There’s no certainty as to whether this vehicle for VBCW is a monster truck too far or not, as us loyal bunch of VBCW gamers do seem to have a unique strange arms race of our very British own. It’s one of the Slug Industries “Fred” vehicles, with some tracks from Ramshackle Games, plus the front off a steam roller which was just too damned small for 28mm. It’s early days with this yet, and I’m not sure it’ll be completed in time for the Very British Big Demo Game at Legion at the end of the month. What do you think?

Newsagent Provocateur

September 19, 2011

Many of you may recall the BUF propaganda wagon I made for Red Rich’s superb demo game of VBCW at Salute 2011. Each book or paper was an actual BUF publication shrunk down, printed out and folded to look like it does. So as unexciting as the image below looks here’s your chance to make your own for whatever you’re working on.

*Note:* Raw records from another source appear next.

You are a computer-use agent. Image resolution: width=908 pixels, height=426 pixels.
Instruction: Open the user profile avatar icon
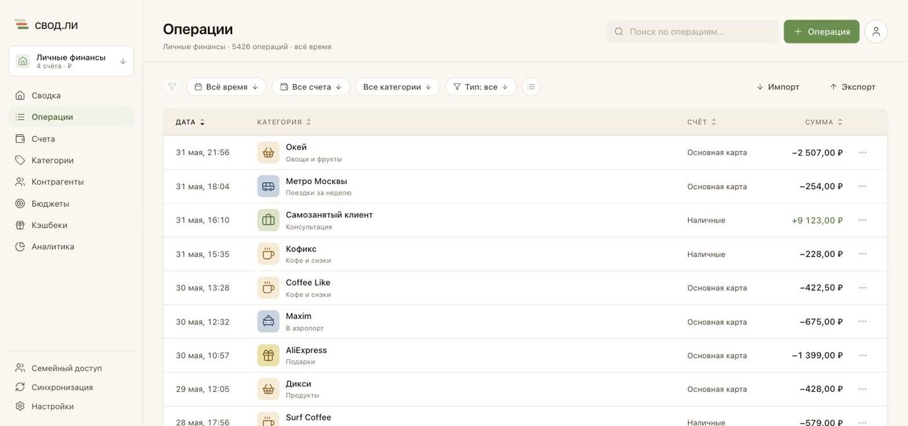pos(876,32)
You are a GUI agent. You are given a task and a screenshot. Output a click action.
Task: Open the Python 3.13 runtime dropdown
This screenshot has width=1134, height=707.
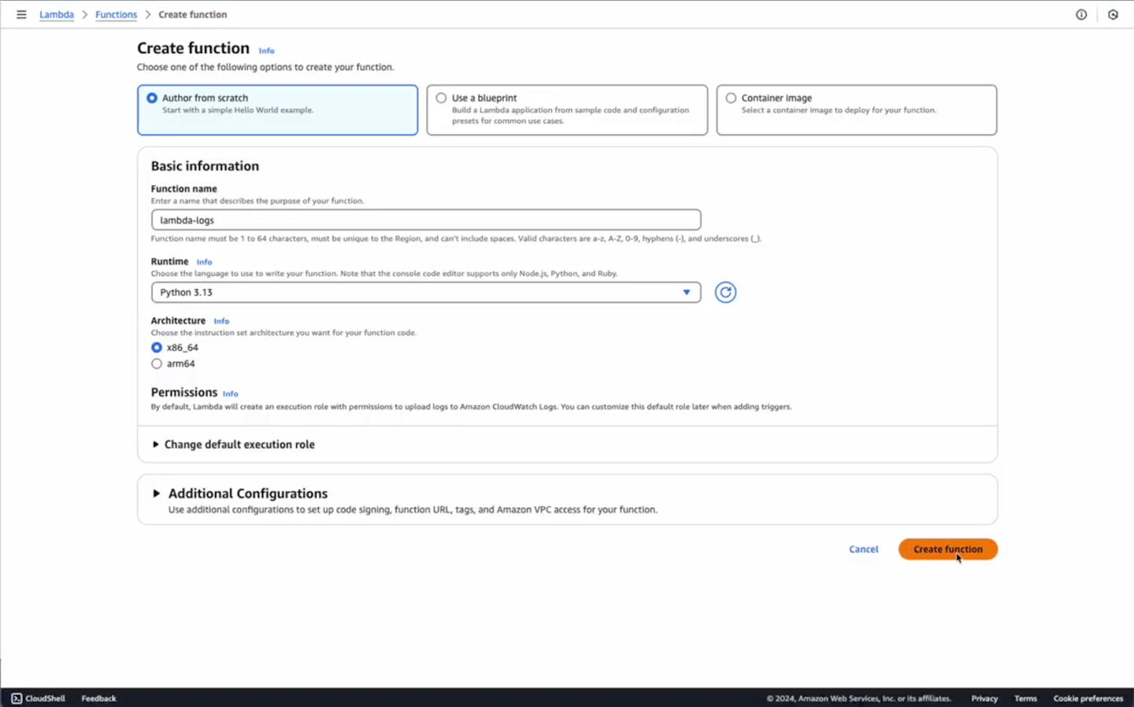[425, 292]

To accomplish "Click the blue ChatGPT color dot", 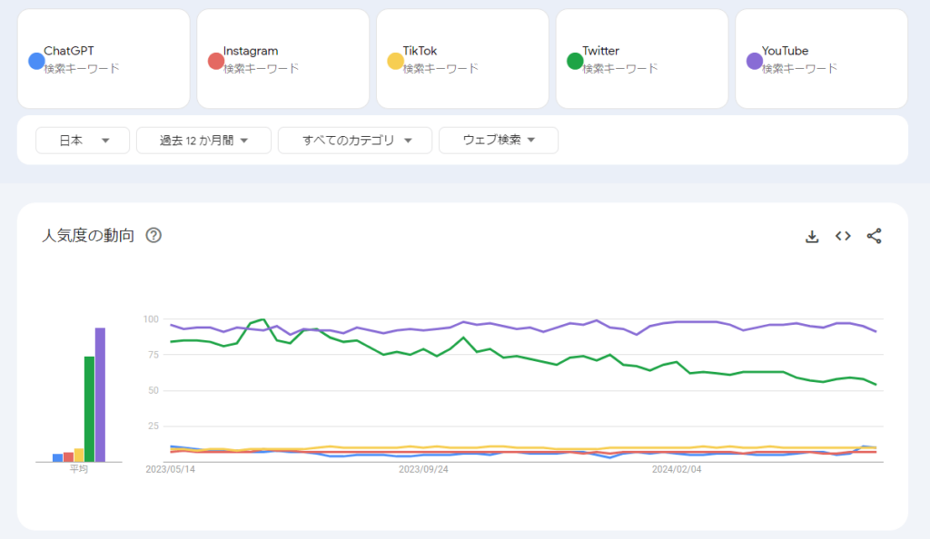I will coord(36,61).
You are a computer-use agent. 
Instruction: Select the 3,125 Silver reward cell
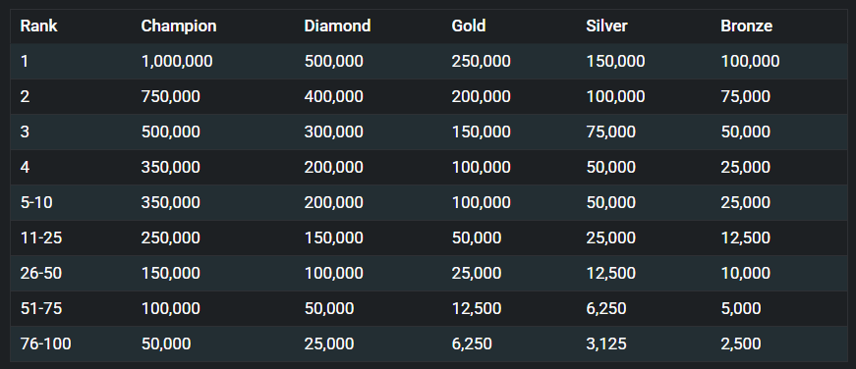point(606,343)
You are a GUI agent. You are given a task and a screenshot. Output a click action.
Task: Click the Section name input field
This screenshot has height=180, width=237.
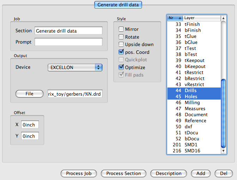tap(68, 31)
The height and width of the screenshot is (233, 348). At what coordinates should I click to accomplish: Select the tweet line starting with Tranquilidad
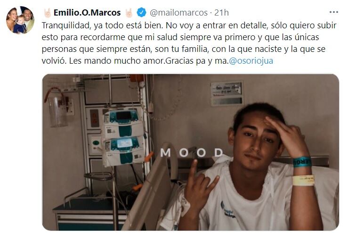pos(189,25)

These also include a fine poster by a gent on GWP, and something I didn’t get around to using… the Moseley picture discs. I’ve also used these on bases, and hanging on a hook outside an outdoor toilet. There’s also a poster by GWP’s Bungle, which is one of only two posters by other folk I’ve ever used, it’s that brill. They’re totally free and you just have to click on the image above and save or print it.


Sieg Hail Me a Taxi

September 12, 2011

In Martin Pugh’s book “Hurrah for the Blackshirts” he mentions very briefly the Fascist Defence Force, a slightly aggressive unit designed to encourage hecklers at public meetings to leave. At the Earl’s Court meeting the beatings dished out by them drew criticism from folk who had gone to hear Moseley speak, including M.P.s.  I’ve seen no mention of them in the world of VBCW, but thought it was time to have such a force: in spirit if not in name, so here is The Fascist Assault Force.

They’re made up with pieces from various suppliers, mainly six bathtub light armoured cars from BEF, three Vickers Medium Mk. II Tanks from Copplestone with various figures adapted with heads from Gripping Beast. They’re designed to work in pairs, one equipped with a Hotchkiss machine gun from a donation from Henry Furd, the other with a rifle grenadier, or in the case above, the commander.

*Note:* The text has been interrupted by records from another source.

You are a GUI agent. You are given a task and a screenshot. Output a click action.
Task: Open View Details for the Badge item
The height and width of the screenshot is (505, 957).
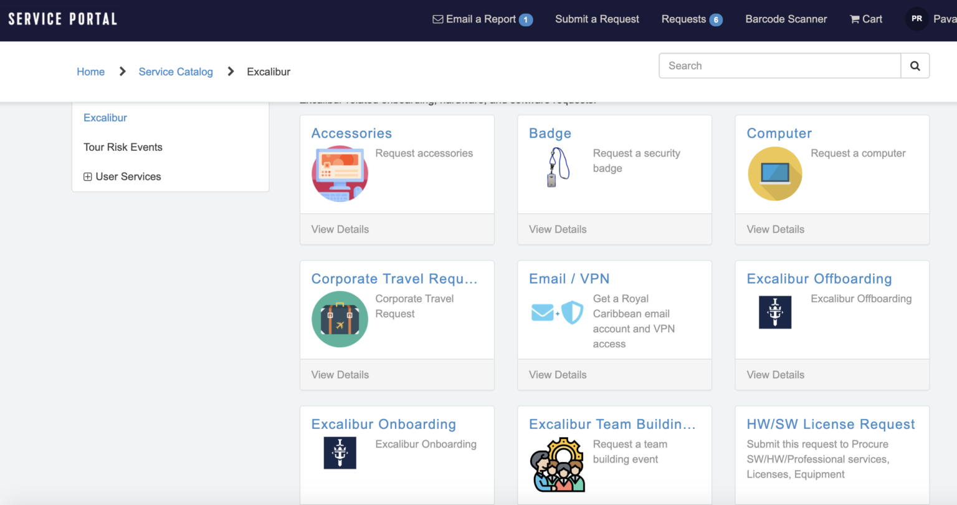(x=558, y=229)
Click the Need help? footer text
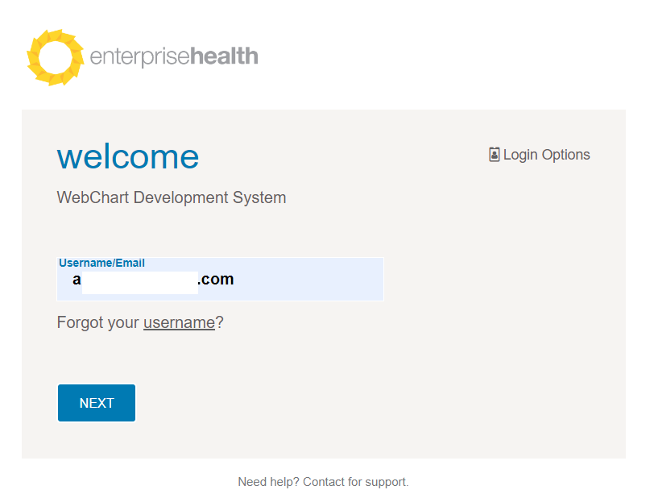The image size is (654, 494). (269, 482)
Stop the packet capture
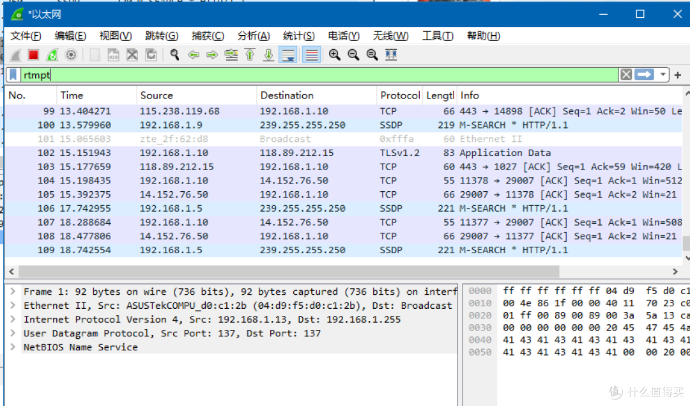690x406 pixels. tap(34, 55)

Each pair is named as pairs, so Oswald is paired with his chum Benito, Adolf with Francisco, and Edward with Wallace.

There’s a few small details added too, most of the drivers are wearing gas masks bar the commanders driver because the commander won’t allow it. Wallaces driver has added his own head protection in the form of a dustbin lid, and Francisco has a sun umbrella.

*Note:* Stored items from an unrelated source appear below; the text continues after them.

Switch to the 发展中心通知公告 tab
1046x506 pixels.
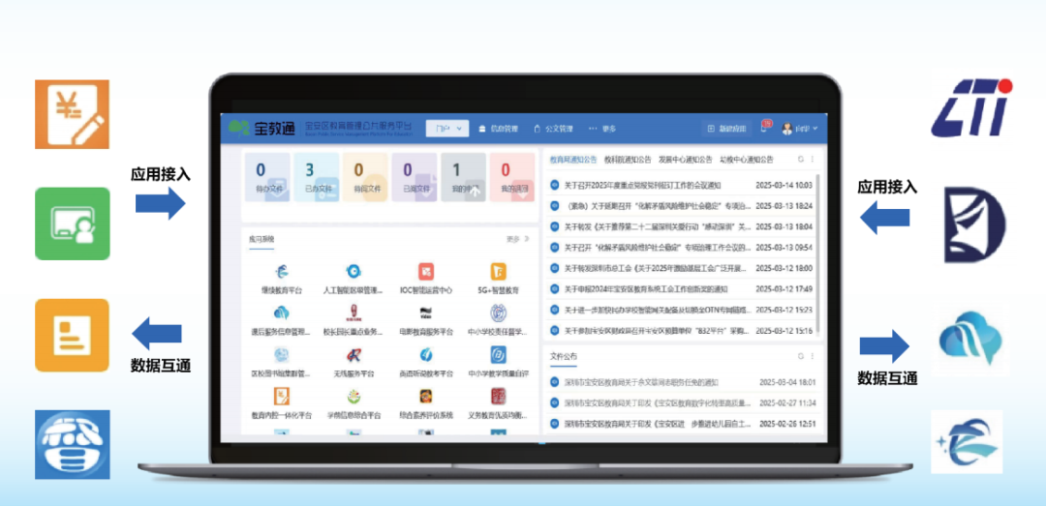click(x=685, y=160)
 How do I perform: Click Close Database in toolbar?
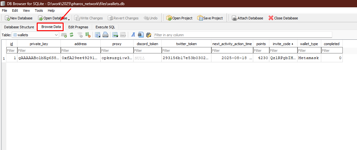(283, 18)
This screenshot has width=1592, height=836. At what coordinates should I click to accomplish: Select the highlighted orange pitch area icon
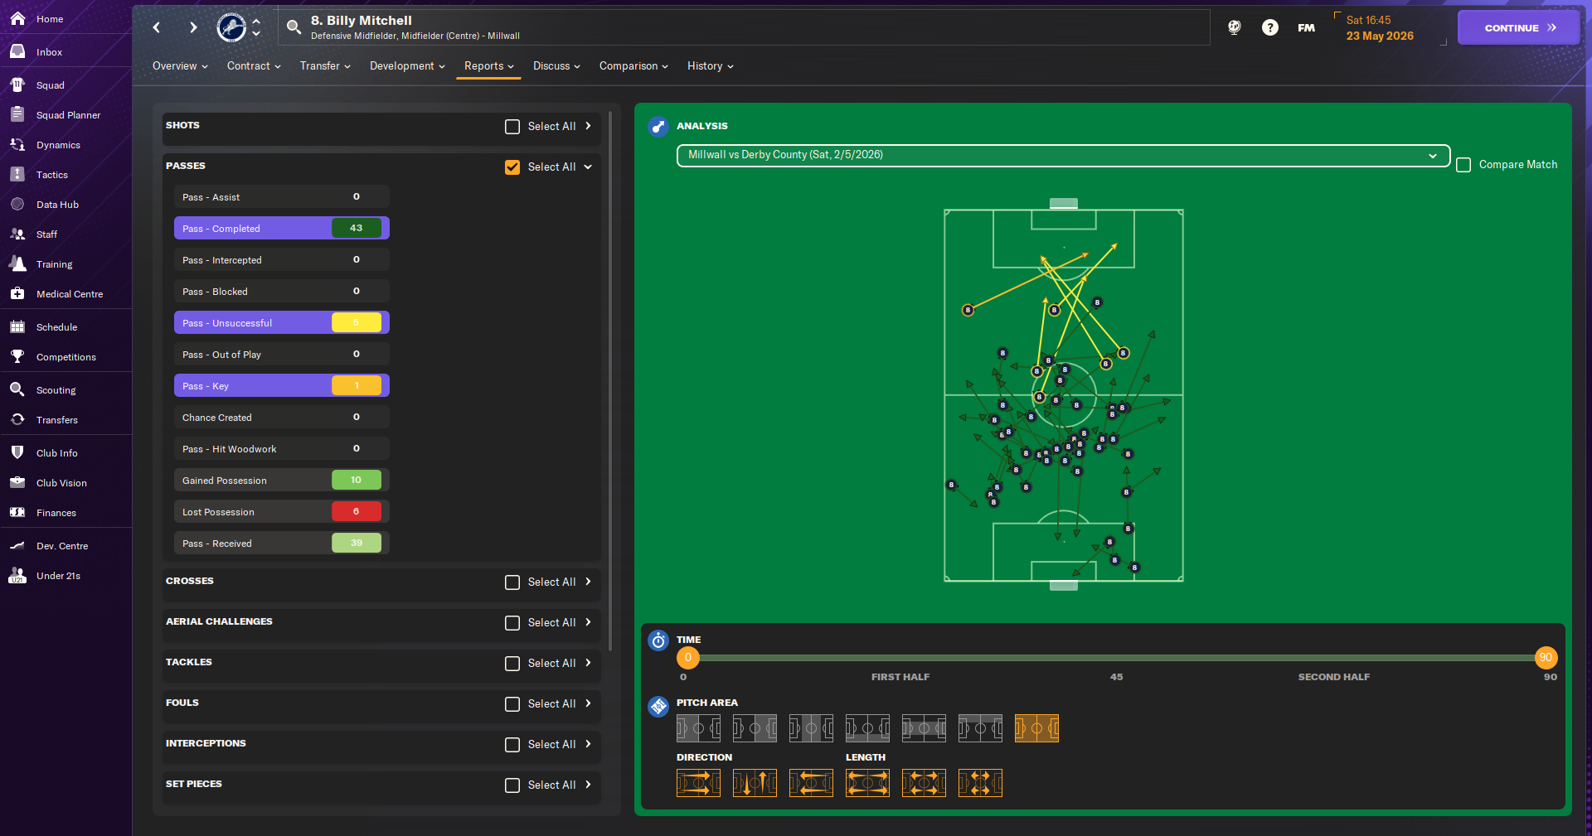(x=1036, y=728)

The BEF models were a joy to work with as per, the Copplestone not so much, modding the various figures was great. These will make their debut at the BIG VBCW demo game at Legion in October, so come and see them.

We are Legion

July 21, 2011

My local game show organised by the folk at Red Knight (ex-snipers nest) has really grown in just four years, so I thought I’d share the flyer with you here in the hope of attracting you to it. Our maainland European chums might consider a visit too, as it’s just a few miles up the coast from Dover.


One in the Jap’s Eye

April 24, 2011

Well above is me buying into the latest Warlord/Bolt Action delights aka Chindits in the shape of the charactor figures and a Burmese scout. Now I’ve got enough faddy gaming on my plate with VBCW, so no matter how wonderful these figures might be, and they are, I found myself something a little different to beat off the Yellow Peril. As much as I’d like to dress this up as elitism it’s actually based on two solid facts. The first is how chum Dan has a big pile of these Chindits and the second is how chum Mike was putting on a game were the only other option was playing Yanks.

So the scene was set and a jolly jungle romp in the offing. Unfortunately the Japs moved very slowly and it took an inordinate amount of time to close, but when we did it was glorious- well for the allies combined we slaughted tons of mad charging Nippon warriors and with just one, yes count them, one fatality. The pictures below cover the game in it’s entirity. It was started with units represented by pseudo-Cluedo pieces, the actual unit only being put in place once revealed. A good time was ha by most, but all extened a special thanks to Mike of Red Knight for such a stimulating scenario.